Your assignment:
Only what runs from the line with "This screenshot has" to the end of the data should appear in the answer, exactly as written and without pictures.
START Data under study
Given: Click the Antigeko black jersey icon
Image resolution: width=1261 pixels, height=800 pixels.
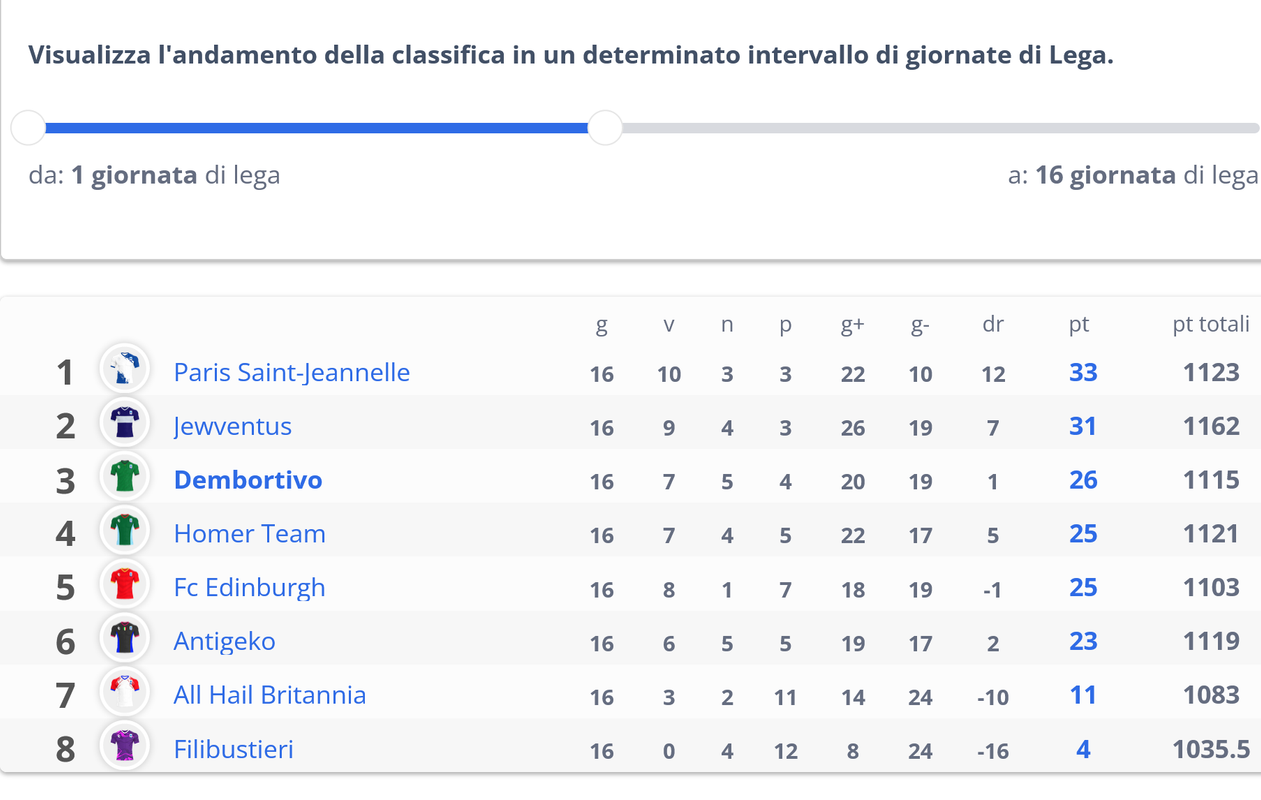Looking at the screenshot, I should coord(125,641).
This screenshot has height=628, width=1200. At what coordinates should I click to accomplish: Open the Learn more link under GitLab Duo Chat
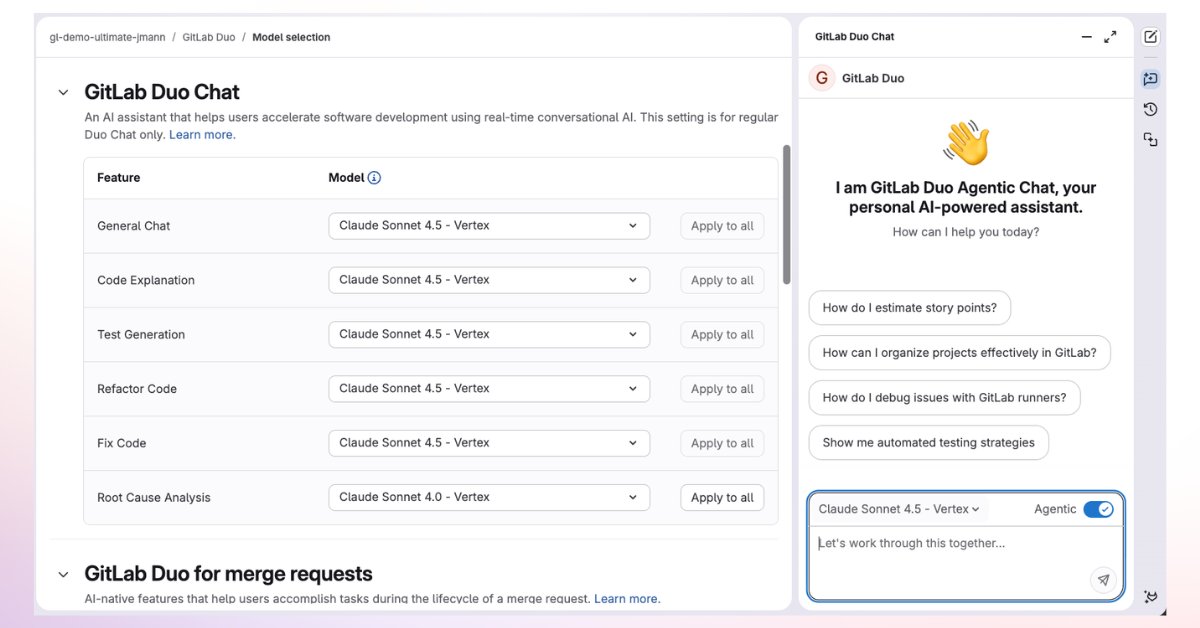202,134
END Data under study
Exercise result:
This screenshot has height=628, width=1200. At what coordinates should I click to accomplish: Open the Learn more link under GitLab Duo Chat
202,134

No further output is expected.